Inflammation-induced changes in coagulation play a pivotal role in the pathogenesis of sepsis, and inflammation and coagulation interact with each other and are involved in sepsis-induced organ failure.[22] Platelet function, pro- and anticoagulant proteins concentrations, and fibrinolytic pathway protein concentrations are developmentally regulated in the liver. Therefore, coagulation disorders result in liver dysfunction. Early assessment of coagulation disorders could be useful for early identification of liver injury. Increased PAI-1 or activation of thrombin-activatable fibrinolysis inhibitor is hallmark of sepsis,[23,24] and the polymorphisms of PAI-1 might be related to patient susceptibility to sepsis.[25,26] Given the important role of VTN as an inhibitor of PAI-1 through the direct binding of PAI-1, changes in serum VTN levels might be superior to PAI-1 as a predictor for coagulation disorders. To the best of our knowledge, this is the first study to investigate the role of serum VTN level in predicting sepsis-associated ALI occurrence.

Hypercoagulability and endothelial injury can cause disseminated intravascular coagulation (DIC) and is found in 25% to 50% of patients with sepsis, which may contribute to organ failure and high patient mortality.[5,6,27,28] D-dimer, as a biomarker for early identification of DIC,[9,29] was associated with the prognosis of patients with sepsis.[9,30] High level of PAI-1 was also associated with the severity and mortality of sepsis.[14,15] Consistently, as an inhibitor of PAI-1, serum VTN levels were significantly lower in nonsurvivors than survivors on PICU admission, which was associated with PICU mortality. Our previous study indicated that a TBIL value >64.5 μmol/L within 72 hours after PICU admission is an independent risk factor for mortality in patients with sepsis-associated ALI.[21] In the present study, the level of TBIL on PICU admission was 11.995 μmol/L (95% CI: 8.34-77.95) in patients with sepsis-associated ALI, and it was not associated with prognosis of pediatric sepsis. These results suggested that serum VTN is an earlier prognostic predictor compared with TBIL. More importantly, we found that serum VTN level plus PRISM III got a higher AUC and a better clinical benefit for predicting PICU mortality than PRISM III alone. At the highest difference at a threshold probability around 0.6, the net benefit was 0.015 for the PRISM III model, and 0.075 for the VTN + PRISM III model. This means that one can administrate about 7.5−1.5 = 6 more profitable assessment (of 100 patients) when using the VTN + PRISM III model rather than the PRISM III model to predict PICU mortality. This clinical benefit of serum VTN in predicting mortality of pediatric sepsis needs more attention in the future.

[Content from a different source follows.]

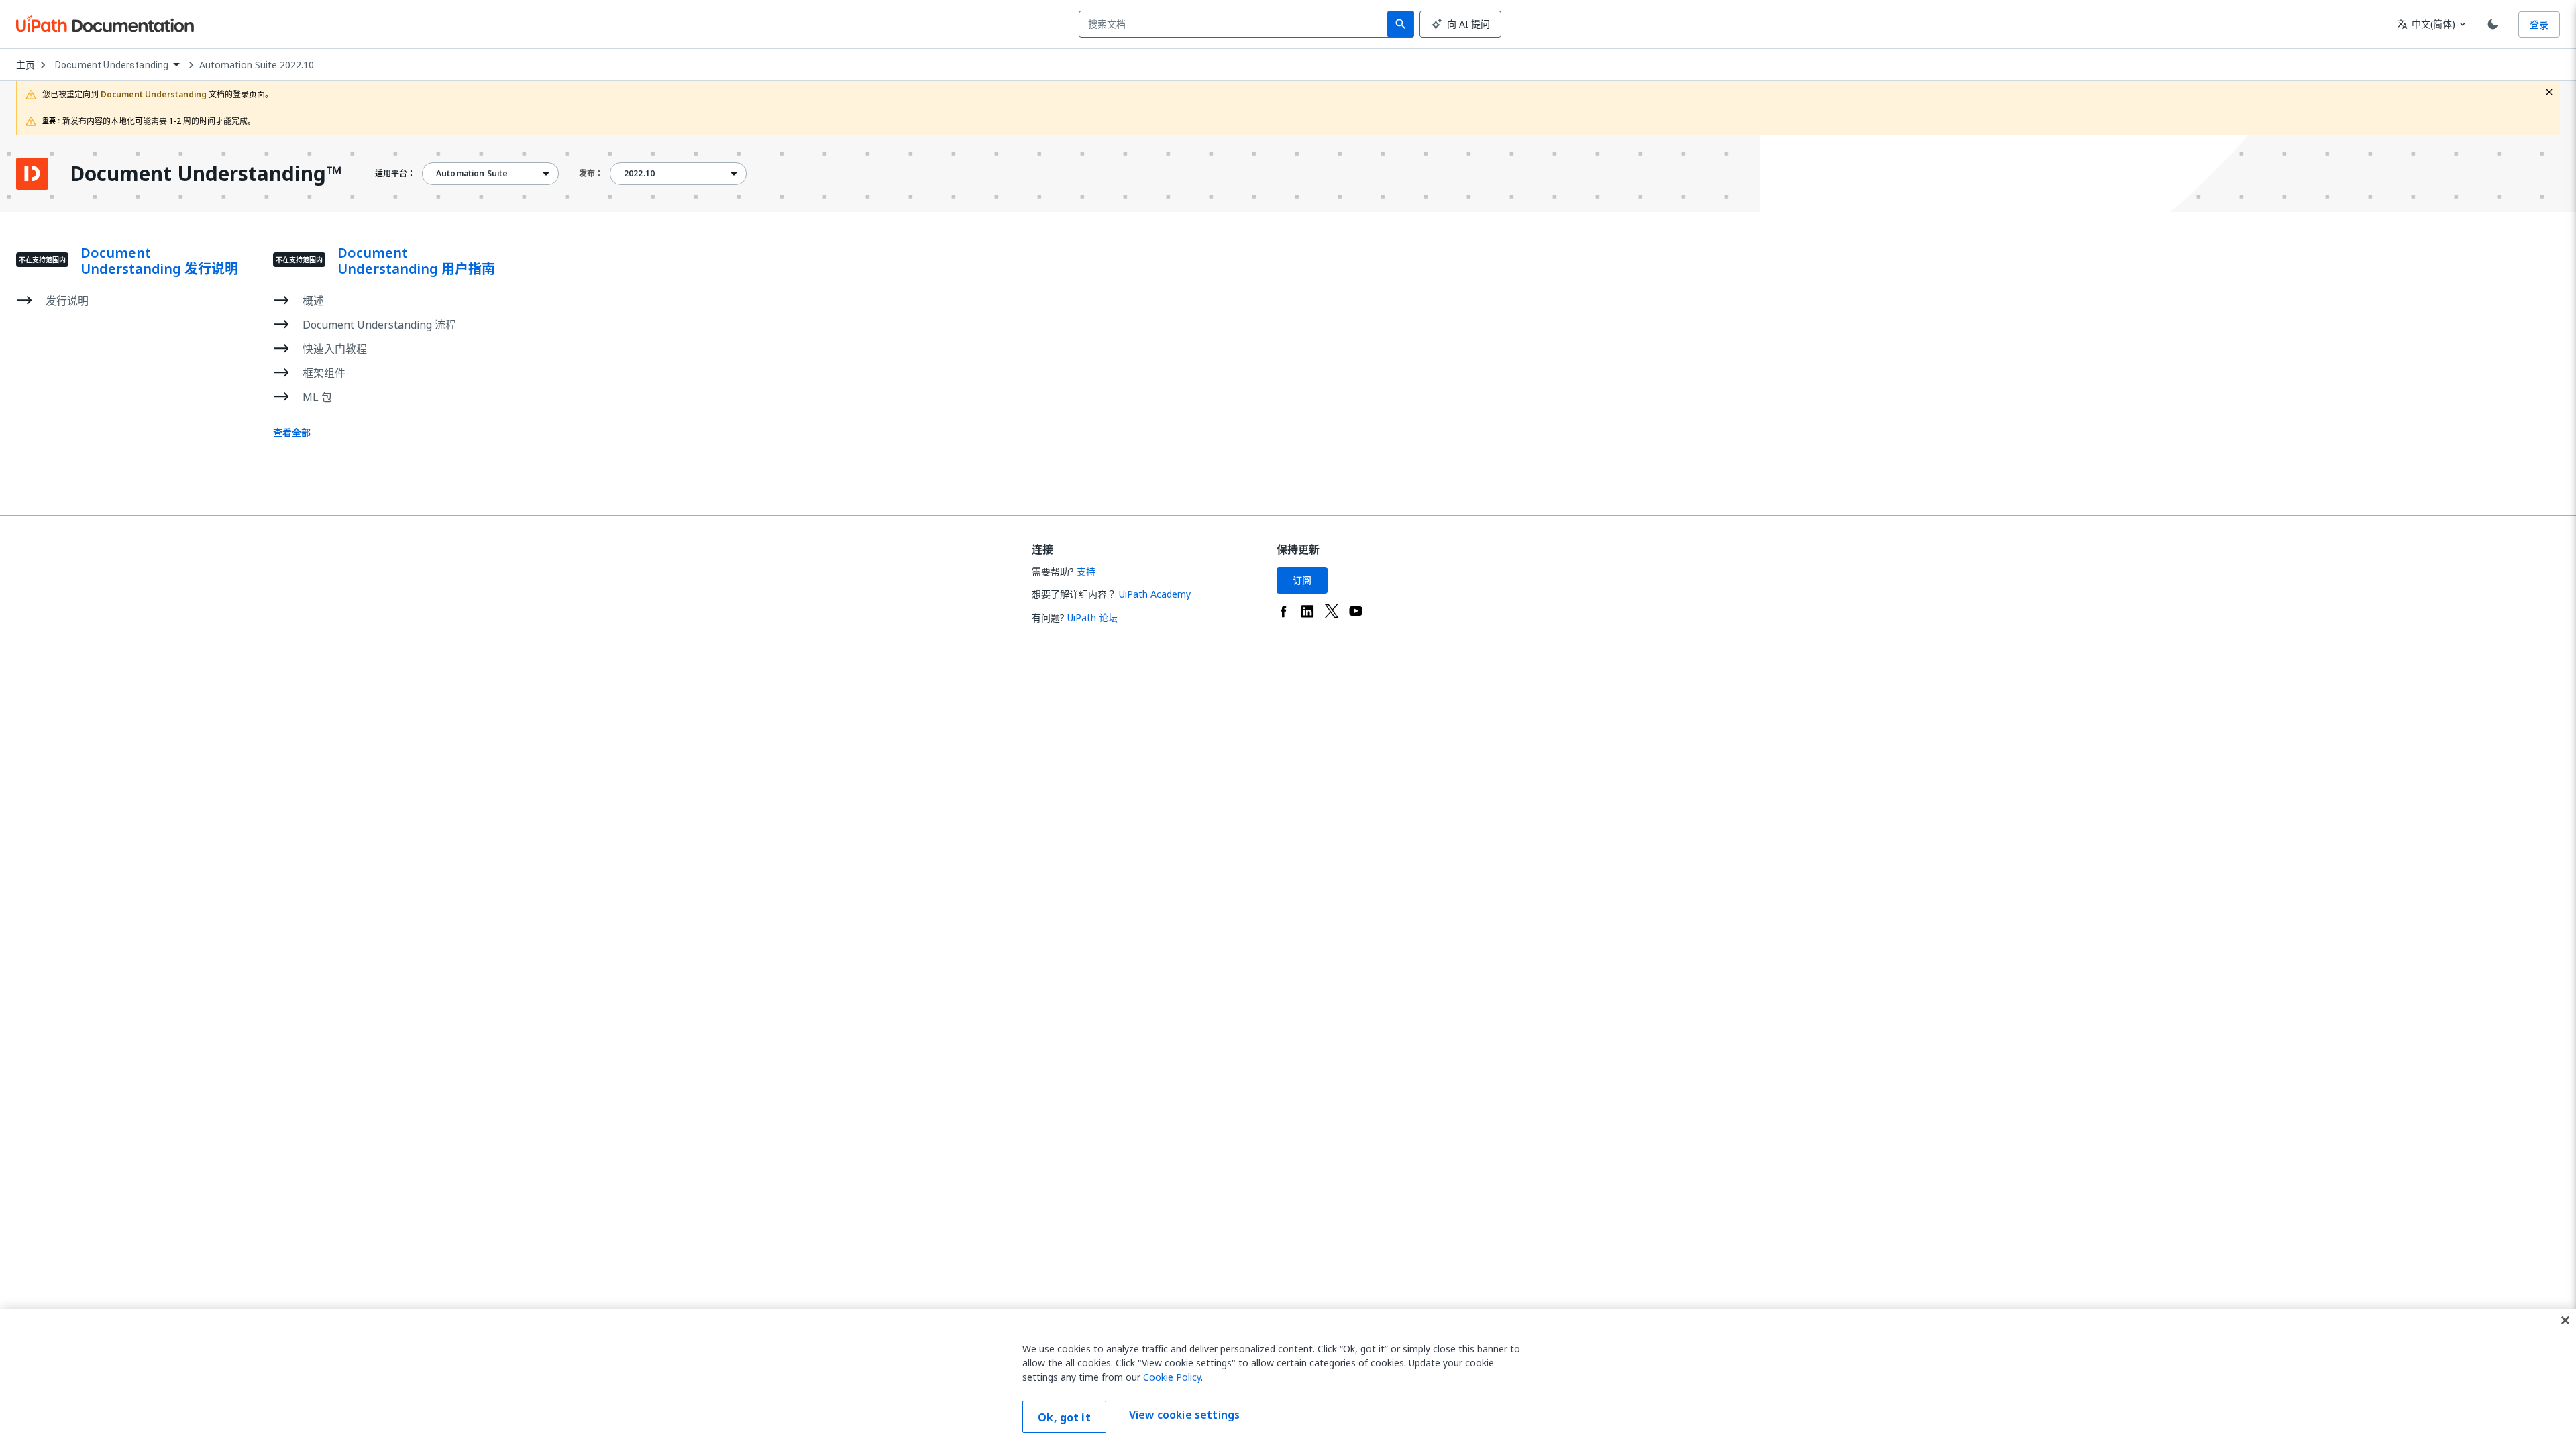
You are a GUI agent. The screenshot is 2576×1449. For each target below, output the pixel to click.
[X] (1331, 611)
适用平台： (395, 174)
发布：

There were a few limitations in this study. As a prospective observational study, the sample size was small, and the conclusions drawn from the present pediatric population need further investigation in a larger population. For early detection of coagulation changes in pediatric patients, blood samples were collected on PICU admission, but the changes about serum VTN levels during PICU hospitalization were lack. In addition, the values of other indicators for coagulation such as PAI-1 and D-dimer were unavailable due to the limited volume of blood samples collected from infants and younger children enrolled in this study. Nevertheless, we believe our results show that serum VTN level can serve as an early-response marker and effective predictor for sepsis-associated ALI or PICU mortality in pediatric patients with sepsis.

In summary, serum VTN level is associated with occurrence of sepsis-associated ALI and PICU mortality. Serum VTN level plus PRISM III is a powerful predictor for PICU mortality in children with sepsis, which have a better clinical benefit compared with VTN or PRISM III alone.